Two lovers depart as quickly as they met, and once again feel as alone as before their visit. When they look upon each other, it is with wanting eyes. Neither knows what should be said. Neither knows what more the other desires. Neither knows that they both crave the same warmth and passion to fill their hearts. Neither can understand or sympathize with what is not discussed.

And so they will continue on as both lovers and strangers to each other. They will be in the same room, lying in the same bed, their bodies pressed against each other, and at the same time they will be in different worlds. They won't question each other for deeper meaning, and they won't ask to change what they have together. Each will continue to bring happiness to the other as well as leave the other unfulfilled.


The above is a bit...what? ...perfect? low maintenance? detached? happy? sad?

And so where do I go from here?  No clue.  I don't really think I need to know.  I am ready to take things as they come and make sure I'm doing what's best for myself. 

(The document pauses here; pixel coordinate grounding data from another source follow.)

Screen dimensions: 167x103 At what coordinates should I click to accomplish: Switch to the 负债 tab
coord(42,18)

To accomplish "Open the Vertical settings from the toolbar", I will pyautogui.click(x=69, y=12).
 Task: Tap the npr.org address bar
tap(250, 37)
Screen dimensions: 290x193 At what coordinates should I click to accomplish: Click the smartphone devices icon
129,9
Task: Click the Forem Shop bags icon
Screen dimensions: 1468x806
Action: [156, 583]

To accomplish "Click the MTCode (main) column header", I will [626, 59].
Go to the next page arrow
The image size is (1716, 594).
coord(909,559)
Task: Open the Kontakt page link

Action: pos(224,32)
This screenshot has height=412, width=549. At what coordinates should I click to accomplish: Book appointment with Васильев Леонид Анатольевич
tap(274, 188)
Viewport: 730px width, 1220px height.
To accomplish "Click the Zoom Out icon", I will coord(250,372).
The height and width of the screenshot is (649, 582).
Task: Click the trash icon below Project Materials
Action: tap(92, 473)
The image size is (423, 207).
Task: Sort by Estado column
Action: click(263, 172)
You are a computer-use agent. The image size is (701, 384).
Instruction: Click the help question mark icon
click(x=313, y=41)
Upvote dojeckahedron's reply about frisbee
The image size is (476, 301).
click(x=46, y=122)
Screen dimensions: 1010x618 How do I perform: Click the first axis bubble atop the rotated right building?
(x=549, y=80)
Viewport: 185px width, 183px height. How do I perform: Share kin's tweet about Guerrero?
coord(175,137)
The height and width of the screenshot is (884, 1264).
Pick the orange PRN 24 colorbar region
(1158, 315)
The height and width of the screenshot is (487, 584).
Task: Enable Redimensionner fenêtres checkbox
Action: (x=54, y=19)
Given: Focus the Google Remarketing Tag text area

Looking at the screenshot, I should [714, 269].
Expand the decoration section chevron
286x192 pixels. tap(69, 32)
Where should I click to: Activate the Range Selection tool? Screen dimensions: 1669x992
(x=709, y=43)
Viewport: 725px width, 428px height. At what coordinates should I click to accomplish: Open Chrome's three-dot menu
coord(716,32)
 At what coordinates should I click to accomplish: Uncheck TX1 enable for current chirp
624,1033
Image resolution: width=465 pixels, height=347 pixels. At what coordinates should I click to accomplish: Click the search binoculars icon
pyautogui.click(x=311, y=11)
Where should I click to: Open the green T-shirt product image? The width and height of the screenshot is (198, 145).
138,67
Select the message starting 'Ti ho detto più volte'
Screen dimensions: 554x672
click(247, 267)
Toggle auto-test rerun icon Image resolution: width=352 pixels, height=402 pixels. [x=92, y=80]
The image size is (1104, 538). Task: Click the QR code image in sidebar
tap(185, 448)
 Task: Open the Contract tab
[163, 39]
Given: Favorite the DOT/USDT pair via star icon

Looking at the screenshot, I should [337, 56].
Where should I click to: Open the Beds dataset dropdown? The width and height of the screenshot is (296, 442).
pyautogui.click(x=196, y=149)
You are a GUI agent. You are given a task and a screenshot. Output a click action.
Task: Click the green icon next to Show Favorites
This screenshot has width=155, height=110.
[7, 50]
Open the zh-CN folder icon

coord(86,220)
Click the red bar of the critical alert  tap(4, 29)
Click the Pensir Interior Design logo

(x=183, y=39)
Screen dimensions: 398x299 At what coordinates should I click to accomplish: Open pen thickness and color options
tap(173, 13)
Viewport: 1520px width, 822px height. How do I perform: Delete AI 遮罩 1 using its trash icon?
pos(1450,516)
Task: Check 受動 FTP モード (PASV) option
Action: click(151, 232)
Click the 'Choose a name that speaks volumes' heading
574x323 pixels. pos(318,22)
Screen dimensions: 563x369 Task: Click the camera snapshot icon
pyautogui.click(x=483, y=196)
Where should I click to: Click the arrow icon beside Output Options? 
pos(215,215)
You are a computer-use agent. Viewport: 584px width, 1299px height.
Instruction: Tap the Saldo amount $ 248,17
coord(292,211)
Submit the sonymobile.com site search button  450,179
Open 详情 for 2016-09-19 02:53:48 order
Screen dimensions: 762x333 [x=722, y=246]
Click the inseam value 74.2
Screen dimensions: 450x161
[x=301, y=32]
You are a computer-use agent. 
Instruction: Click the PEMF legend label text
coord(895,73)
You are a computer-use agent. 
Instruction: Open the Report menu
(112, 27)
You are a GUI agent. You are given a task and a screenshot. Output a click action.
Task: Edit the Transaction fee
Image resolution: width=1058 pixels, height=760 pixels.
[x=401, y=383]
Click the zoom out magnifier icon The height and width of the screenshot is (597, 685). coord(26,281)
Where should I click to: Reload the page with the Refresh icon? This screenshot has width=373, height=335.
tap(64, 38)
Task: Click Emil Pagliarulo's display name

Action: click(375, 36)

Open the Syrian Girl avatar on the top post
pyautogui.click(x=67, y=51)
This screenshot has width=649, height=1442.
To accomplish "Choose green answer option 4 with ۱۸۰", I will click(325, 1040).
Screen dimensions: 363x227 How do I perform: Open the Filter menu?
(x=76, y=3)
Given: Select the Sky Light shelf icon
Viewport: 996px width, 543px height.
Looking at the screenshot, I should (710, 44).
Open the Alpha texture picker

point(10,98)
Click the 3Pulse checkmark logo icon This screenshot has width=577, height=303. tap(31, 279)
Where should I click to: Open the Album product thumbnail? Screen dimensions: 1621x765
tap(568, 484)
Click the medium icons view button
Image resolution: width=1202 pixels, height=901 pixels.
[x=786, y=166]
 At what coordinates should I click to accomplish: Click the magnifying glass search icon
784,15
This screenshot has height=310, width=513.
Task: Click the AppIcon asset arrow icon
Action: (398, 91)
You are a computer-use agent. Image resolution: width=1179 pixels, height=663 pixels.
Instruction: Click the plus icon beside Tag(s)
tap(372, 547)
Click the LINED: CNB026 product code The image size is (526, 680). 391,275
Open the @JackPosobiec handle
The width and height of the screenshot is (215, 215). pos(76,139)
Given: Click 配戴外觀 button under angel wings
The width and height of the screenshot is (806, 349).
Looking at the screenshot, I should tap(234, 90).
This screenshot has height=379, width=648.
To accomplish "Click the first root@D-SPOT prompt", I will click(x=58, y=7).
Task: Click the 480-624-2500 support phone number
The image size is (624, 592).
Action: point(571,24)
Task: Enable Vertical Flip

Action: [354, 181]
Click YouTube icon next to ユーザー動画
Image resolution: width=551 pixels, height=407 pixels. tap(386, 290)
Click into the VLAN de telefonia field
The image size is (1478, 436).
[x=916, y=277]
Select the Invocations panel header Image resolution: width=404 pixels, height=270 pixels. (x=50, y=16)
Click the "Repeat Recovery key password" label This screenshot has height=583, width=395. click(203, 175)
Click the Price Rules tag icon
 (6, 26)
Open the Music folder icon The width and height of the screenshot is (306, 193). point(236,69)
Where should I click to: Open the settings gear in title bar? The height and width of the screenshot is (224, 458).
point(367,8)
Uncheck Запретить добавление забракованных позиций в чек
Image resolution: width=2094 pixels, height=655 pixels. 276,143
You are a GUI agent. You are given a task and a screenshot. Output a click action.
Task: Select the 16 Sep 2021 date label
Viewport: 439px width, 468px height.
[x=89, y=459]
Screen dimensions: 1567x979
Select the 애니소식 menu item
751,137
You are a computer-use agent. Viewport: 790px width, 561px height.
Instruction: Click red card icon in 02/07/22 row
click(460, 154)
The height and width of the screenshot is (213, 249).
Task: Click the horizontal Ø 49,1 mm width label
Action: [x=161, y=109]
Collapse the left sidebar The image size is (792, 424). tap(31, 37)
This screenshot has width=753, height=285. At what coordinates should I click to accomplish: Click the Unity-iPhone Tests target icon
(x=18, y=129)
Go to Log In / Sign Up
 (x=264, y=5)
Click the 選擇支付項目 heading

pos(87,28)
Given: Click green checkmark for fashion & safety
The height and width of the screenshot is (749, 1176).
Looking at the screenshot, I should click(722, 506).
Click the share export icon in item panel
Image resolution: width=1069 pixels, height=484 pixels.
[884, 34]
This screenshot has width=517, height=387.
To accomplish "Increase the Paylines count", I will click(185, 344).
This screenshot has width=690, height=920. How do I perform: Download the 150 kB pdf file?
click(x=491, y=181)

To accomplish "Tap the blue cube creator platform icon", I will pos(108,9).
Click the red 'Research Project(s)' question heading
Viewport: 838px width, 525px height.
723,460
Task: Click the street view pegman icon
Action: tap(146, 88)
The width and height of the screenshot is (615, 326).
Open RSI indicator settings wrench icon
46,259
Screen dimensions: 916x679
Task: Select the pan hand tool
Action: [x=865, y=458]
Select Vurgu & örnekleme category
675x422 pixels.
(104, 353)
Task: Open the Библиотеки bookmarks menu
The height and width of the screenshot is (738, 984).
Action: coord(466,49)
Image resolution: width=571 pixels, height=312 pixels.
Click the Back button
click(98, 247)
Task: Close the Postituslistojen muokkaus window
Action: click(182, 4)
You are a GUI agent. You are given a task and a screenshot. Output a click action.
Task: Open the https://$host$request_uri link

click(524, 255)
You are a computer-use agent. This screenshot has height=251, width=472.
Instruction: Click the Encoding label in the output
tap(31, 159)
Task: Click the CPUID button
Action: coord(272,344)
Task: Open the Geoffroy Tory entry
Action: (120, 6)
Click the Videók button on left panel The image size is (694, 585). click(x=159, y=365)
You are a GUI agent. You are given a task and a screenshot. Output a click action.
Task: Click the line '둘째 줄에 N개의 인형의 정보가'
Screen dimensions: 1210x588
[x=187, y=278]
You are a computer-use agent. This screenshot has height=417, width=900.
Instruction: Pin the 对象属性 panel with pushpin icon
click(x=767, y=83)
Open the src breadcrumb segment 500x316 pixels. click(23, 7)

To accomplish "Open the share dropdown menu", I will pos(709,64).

Wow - now that I've written this I'm debating posting it.  I've turned off comments because I'm not really sure I want any (even from the few people who read this).  During my trip this summer I began enjoying writing a lot and so I'm continuing on here.  But I also learned through that, that sometimes I just need to write to examine my thoughts.  I think trying to do it through here might be a better medium than incessantly talking about myself to those who are around me.  At the same time it's oddly comforting to know that someone may read this at some time.